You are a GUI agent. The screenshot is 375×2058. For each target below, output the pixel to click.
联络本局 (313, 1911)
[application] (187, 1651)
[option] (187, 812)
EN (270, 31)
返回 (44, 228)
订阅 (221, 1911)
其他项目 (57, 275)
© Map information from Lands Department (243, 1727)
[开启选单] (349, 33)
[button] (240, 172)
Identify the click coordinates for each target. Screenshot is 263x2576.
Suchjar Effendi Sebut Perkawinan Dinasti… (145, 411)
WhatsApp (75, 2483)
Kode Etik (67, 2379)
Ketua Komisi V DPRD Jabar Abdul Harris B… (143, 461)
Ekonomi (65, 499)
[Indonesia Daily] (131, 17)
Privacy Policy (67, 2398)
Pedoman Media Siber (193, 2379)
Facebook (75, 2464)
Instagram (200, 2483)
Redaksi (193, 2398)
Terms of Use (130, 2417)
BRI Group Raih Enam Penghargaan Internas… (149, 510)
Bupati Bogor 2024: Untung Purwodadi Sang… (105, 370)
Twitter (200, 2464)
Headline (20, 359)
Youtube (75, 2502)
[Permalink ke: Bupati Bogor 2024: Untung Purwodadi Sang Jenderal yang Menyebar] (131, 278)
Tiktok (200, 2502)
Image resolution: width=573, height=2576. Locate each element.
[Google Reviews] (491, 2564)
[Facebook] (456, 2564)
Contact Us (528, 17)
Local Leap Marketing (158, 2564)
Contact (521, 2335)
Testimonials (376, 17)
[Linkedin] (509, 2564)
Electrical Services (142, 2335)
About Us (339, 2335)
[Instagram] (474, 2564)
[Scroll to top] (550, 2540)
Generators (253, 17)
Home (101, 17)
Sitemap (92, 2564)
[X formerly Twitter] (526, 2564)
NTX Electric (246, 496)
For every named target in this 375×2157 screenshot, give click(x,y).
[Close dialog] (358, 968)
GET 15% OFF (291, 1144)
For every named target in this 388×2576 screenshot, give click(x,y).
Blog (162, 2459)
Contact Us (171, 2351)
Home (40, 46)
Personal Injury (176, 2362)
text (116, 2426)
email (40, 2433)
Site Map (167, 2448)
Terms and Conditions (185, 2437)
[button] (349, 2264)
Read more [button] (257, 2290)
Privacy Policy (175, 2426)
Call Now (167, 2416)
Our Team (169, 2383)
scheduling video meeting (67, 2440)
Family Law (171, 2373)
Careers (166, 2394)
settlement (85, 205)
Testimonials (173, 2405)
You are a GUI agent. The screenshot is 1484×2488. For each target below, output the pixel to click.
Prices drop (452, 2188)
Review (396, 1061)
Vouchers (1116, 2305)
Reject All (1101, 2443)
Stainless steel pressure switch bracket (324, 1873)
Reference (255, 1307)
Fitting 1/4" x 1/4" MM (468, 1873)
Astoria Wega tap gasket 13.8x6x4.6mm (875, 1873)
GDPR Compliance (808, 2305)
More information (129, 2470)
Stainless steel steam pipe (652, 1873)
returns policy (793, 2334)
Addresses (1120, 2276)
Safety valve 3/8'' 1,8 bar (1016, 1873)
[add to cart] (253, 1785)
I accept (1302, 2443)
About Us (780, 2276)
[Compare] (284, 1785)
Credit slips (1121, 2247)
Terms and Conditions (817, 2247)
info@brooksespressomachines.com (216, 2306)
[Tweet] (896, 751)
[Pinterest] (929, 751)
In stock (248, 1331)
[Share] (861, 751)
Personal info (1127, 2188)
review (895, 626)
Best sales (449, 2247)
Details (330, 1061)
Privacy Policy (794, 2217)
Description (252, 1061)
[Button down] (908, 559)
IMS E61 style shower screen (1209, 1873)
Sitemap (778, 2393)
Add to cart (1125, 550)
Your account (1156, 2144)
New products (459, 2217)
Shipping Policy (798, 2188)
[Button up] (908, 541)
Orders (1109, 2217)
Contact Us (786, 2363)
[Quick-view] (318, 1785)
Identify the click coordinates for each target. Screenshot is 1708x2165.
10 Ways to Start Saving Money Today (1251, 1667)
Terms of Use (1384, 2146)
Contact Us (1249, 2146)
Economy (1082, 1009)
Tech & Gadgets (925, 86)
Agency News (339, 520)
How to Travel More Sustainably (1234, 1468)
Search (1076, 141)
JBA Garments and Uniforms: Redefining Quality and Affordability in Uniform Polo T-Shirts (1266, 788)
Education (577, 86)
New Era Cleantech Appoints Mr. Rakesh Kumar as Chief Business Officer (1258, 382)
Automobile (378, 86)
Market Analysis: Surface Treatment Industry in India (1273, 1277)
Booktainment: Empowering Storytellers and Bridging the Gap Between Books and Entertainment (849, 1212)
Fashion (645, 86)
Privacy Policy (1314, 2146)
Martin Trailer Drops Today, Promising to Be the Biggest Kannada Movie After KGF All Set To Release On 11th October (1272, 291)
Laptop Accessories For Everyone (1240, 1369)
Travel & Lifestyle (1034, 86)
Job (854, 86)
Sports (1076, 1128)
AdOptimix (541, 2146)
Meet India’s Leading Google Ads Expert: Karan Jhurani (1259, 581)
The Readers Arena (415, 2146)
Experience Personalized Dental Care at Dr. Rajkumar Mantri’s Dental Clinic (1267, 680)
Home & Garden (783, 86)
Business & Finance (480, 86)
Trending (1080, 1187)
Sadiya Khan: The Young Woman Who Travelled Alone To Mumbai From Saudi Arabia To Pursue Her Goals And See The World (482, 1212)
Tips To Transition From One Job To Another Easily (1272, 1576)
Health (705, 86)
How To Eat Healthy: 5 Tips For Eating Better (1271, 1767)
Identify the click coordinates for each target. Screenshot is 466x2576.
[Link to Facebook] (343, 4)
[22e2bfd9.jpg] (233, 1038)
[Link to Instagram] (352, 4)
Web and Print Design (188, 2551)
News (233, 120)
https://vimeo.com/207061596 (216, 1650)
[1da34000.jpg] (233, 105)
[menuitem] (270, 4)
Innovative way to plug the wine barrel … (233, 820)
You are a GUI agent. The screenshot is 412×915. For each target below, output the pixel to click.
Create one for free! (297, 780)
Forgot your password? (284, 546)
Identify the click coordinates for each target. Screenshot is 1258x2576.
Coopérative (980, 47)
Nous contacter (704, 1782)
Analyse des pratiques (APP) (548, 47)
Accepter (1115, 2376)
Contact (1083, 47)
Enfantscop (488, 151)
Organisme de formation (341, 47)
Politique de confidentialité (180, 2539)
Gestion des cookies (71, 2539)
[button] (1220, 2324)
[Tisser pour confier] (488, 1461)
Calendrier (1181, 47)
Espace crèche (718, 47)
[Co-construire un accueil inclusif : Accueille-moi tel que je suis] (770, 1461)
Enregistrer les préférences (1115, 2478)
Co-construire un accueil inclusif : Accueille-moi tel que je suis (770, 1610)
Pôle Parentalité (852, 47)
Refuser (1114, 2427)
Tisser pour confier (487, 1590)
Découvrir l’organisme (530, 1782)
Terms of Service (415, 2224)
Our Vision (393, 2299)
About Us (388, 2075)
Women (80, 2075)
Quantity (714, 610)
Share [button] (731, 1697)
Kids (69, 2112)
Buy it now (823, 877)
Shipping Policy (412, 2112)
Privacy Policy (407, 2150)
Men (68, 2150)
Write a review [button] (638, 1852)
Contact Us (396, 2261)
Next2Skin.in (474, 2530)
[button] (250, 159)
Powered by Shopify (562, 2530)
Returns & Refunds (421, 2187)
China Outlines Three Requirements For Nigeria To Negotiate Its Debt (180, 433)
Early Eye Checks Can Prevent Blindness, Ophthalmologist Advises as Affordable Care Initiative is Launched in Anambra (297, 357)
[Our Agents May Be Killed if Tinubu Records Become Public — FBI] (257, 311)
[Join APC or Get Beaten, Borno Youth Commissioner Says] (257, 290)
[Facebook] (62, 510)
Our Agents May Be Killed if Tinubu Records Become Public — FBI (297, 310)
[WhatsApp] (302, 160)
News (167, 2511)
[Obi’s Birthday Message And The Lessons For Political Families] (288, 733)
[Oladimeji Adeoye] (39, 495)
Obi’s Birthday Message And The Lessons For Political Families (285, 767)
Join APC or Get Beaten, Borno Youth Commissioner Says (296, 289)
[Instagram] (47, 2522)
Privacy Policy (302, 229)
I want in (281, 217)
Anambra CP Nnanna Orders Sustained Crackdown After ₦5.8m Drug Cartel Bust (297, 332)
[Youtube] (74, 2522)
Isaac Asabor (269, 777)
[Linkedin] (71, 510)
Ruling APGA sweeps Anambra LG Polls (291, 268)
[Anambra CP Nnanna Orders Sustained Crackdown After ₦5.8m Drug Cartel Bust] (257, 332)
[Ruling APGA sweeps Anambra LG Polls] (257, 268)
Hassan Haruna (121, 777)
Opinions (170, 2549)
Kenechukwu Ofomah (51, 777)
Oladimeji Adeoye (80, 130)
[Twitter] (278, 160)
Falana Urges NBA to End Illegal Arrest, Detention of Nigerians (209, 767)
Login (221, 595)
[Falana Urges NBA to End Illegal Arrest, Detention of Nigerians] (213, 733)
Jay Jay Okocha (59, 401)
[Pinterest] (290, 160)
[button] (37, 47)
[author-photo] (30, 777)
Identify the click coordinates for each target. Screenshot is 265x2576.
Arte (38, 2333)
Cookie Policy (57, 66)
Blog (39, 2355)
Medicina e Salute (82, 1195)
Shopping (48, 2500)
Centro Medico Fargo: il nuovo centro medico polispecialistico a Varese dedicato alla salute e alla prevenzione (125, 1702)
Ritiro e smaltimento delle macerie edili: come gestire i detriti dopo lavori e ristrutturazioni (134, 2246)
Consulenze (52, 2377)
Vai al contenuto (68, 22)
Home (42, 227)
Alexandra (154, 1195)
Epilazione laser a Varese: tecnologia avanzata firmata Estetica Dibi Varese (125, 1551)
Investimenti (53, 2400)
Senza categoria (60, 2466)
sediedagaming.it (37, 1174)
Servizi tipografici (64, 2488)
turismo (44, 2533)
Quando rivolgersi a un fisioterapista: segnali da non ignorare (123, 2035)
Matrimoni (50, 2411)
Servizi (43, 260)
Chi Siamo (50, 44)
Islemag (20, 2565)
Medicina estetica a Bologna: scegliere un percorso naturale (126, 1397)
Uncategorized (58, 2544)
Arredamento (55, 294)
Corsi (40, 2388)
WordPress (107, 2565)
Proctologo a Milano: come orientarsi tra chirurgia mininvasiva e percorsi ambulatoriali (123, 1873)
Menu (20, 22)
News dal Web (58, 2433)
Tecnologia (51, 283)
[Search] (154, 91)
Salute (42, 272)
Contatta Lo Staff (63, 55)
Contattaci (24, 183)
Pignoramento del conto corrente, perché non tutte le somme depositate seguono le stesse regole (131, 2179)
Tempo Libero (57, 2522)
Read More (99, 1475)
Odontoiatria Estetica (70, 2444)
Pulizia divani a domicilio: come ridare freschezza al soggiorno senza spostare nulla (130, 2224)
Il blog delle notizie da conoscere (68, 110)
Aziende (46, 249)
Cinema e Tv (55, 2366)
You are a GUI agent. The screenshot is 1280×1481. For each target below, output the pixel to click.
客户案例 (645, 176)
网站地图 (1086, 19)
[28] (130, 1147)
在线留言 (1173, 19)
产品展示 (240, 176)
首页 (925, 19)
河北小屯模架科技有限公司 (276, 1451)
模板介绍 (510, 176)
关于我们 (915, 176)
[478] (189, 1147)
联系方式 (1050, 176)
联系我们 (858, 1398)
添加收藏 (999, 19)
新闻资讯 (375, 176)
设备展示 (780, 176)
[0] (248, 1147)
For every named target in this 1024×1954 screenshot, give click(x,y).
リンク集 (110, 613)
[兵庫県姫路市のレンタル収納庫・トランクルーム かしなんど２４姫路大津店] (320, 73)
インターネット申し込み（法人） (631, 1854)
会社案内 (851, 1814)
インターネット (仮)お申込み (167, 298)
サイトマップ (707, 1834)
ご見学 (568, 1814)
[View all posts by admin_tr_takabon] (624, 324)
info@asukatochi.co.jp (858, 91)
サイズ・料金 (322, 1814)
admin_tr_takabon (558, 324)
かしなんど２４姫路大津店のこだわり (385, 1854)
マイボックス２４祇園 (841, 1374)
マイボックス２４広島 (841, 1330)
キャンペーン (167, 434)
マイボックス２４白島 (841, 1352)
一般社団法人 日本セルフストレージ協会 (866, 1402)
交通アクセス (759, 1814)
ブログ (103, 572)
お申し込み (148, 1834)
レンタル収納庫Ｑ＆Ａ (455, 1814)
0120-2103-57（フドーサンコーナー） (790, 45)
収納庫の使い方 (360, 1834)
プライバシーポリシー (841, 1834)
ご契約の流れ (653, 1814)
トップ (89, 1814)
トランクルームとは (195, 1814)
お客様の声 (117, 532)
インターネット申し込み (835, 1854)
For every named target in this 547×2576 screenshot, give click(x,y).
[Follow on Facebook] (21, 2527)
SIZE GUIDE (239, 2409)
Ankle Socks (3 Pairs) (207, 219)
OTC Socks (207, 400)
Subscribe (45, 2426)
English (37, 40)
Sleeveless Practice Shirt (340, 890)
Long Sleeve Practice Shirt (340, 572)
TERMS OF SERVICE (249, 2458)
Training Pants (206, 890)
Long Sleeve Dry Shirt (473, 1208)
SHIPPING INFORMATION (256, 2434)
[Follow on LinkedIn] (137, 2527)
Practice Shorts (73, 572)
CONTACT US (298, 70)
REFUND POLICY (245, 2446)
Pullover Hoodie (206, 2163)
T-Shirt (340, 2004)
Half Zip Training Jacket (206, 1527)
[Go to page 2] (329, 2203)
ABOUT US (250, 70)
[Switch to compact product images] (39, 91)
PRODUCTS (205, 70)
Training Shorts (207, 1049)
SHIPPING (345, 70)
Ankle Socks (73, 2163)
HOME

--------

- _WHAT IS BEING ASKED_
Copy out the range of lines above starting at the line with "Best sales (449, 2247)" and ending at the line with "Home & Garden (783, 86)", exactly and including both.

- _EXERCISE ANSWER_
Best sales (449, 2247)
Details (330, 1061)
Privacy Policy (794, 2217)
Description (252, 1061)
[Button down] (908, 559)
IMS E61 style shower screen (1209, 1873)
Sitemap (778, 2393)
Add to cart (1125, 550)
Your account (1156, 2144)
New products (459, 2217)
Shipping Policy (798, 2188)
[Button up] (908, 541)
Orders (1109, 2217)
Contact Us (786, 2363)
[Quick-view] (318, 1785)
Identify the click coordinates for each target. Screenshot is 1708x2165.
10 Ways to Start Saving Money Today (1251, 1667)
Terms of Use (1384, 2146)
Contact Us (1249, 2146)
Economy (1082, 1009)
Tech & Gadgets (925, 86)
Agency News (339, 520)
How to Travel More Sustainably (1234, 1468)
Search (1076, 141)
JBA Garments and Uniforms: Redefining Quality and Affordability in Uniform Polo T-Shirts (1266, 788)
Education (577, 86)
New Era Cleantech Appoints Mr. Rakesh Kumar as Chief Business Officer (1258, 382)
Automobile (378, 86)
Market Analysis: Surface Treatment Industry in India (1273, 1277)
Booktainment: Empowering Storytellers and Bridging the Gap Between Books and Entertainment (849, 1212)
Fashion (645, 86)
Privacy Policy (1314, 2146)
Martin Trailer Drops Today, Promising to Be the Biggest Kannada Movie After KGF All Set To Release On 11th October (1272, 291)
Laptop Accessories For Everyone (1240, 1369)
Travel & Lifestyle (1034, 86)
Job (854, 86)
Sports (1076, 1128)
AdOptimix (541, 2146)
Meet India’s Leading Google Ads Expert: Karan Jhurani (1259, 581)
The Readers Arena (415, 2146)
Experience Personalized Dental Care at Dr. Rajkumar Mantri’s Dental Clinic (1267, 680)
Home & Garden (783, 86)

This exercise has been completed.